Guilty until Proven Innocent

Two years ago when we went to Alaska, we crossed the Canadian border many times. The border crossings were a yawn. No one looked in the refrigerator to see what contraband fruit or meat we might have. A cursory glance at the passport, a question about guns, liquor and currency, and we were waved on our way. I remember crossing the border three times in a day in Hyder, Alaska, going from our Canadian camp to the river in Alaska to see bears fishing for salmon. The agent at the border didn't raise an eyebrow.
This time, even though we were only going to the island of Campobello, a tiny Canadian island with an international peace park commemorating Roosevelt’s summer home, a border crossing agent came on board and opened every cupboard. She remarked about my labeling system. On our return we got a shorter onboard inspection on the US side.

That night Carl and I laughed about labeling one of our storage cabinets “Contraband”, even though we were sure the agents might not see the humor.
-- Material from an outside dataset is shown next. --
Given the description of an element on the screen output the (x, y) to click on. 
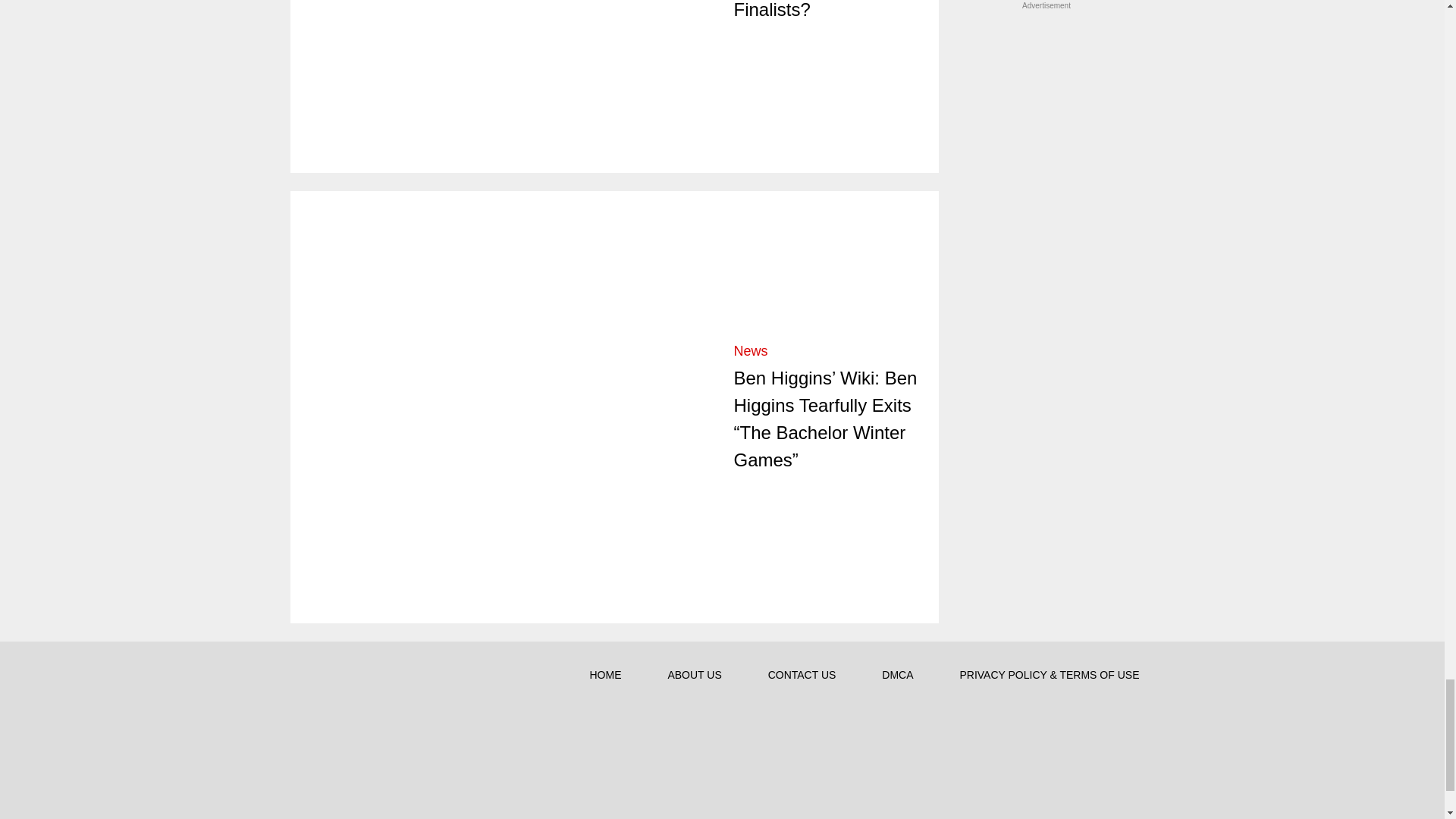
Category Name (750, 350)
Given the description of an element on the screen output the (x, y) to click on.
We joked as I cleaned the RV. We were crossing into Canada again, and I was cleaning to be ready for unexpected guests.

We approached the New Brunswick border with trepidation, hoping that we’d slide through this time. But once again we were asked to pull to the inspection station. We thought we knew the drill. The agent would come on board and open the cupboards and we would be off again.

An hour later, we were still detained. Carl and I were separated to answer questions about our criminal backgrounds. I was rattled. I felt guilty even though I have never been arrested. What was going on?
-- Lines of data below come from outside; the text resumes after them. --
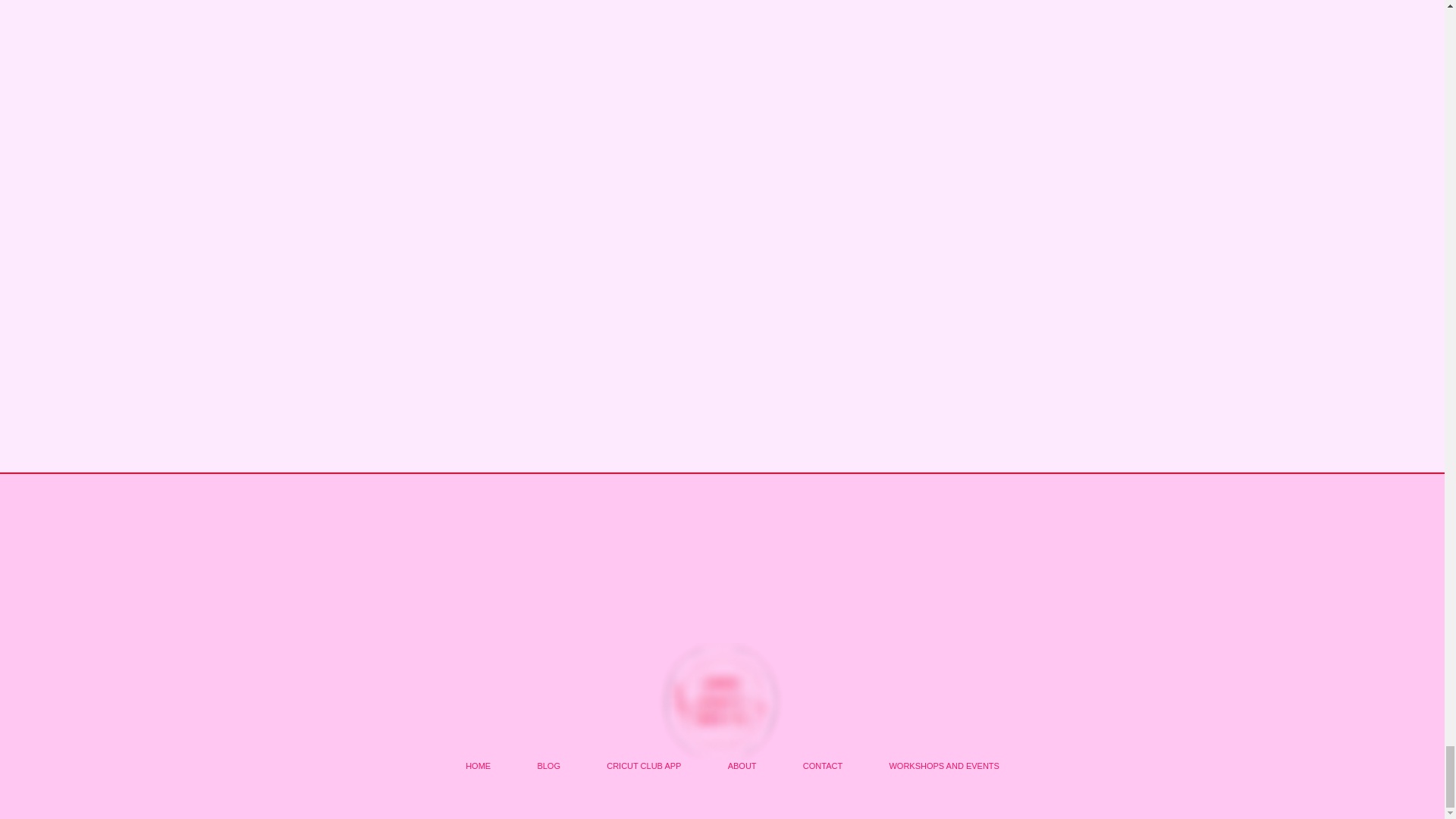
CONTACT (823, 766)
WORKSHOPS AND EVENTS (944, 766)
CRICUT CLUB APP (643, 766)
HOME (478, 766)
BLOG (548, 766)
ABOUT (741, 766)
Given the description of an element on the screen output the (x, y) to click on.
They kept our passports. Two Canadian agents wearing gloves and bullet proof vests combed through every compartment inside and outside the RV while we waited on the sidewalk. Meanwhile, other RV's were waved through without inspection. We began to wonder if we were on a terrorist no fly list.

Finally, the search was complete and our passports returned. We quizzed the agents. Why were two geezers in an RV searched two days in a row? We got the party line. They inspect a lot of vehicles for contraband every day at random. I guess I didn’t really expect more of an answer than that, but I wanted one.
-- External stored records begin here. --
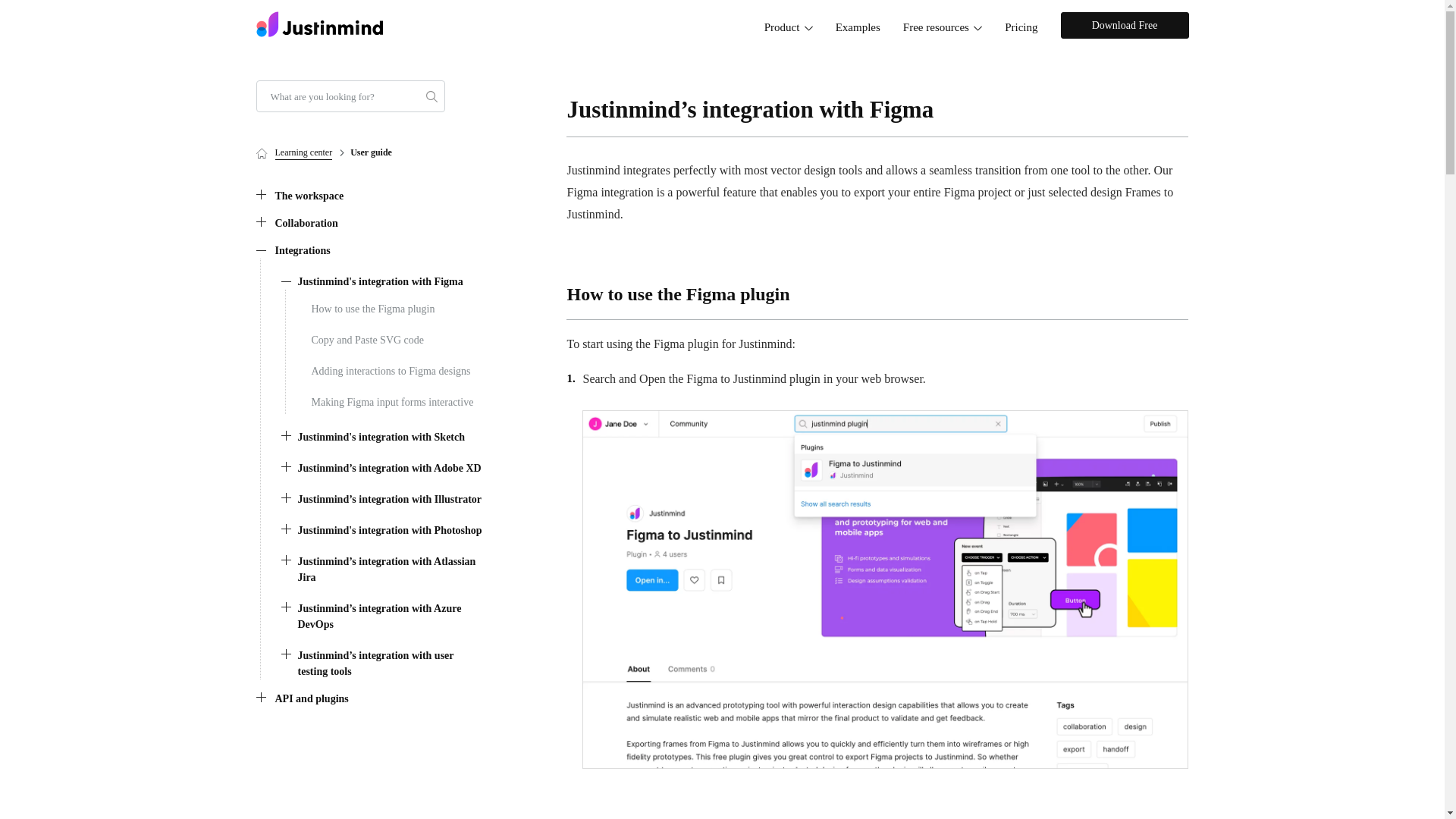
Pricing (1020, 27)
Collaboration (296, 222)
Examples (857, 27)
Learning center (294, 152)
Download Free (1123, 25)
The workspace (299, 195)
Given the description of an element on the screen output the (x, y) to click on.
Tonight I feel vulnerable. This was different than finding an inspection tag in my checked luggage after an airplane flight. This time, a non-American looked into my eyes and then came into my home to see if I was breaking a law, a law whose rules and consequences I wasn't familiar with. A stranger rustled through my underwear and looked in every drawer while I watched from outside my home.

I wanted to cry out “I have my rights” even though I know there are valid reasons that Customs has the right to inspect whatever they want. I had to prove my innocence.  

Post Script:  We've been chatting with the tourist information centers about our experience since arriving in New Brunswick.  As it turns out, random commando searches are common and frustrating on both sides of the border here in the Northeast.  In addition to well known contraband, they are looking for potatoes.  Spud missiles, anyone?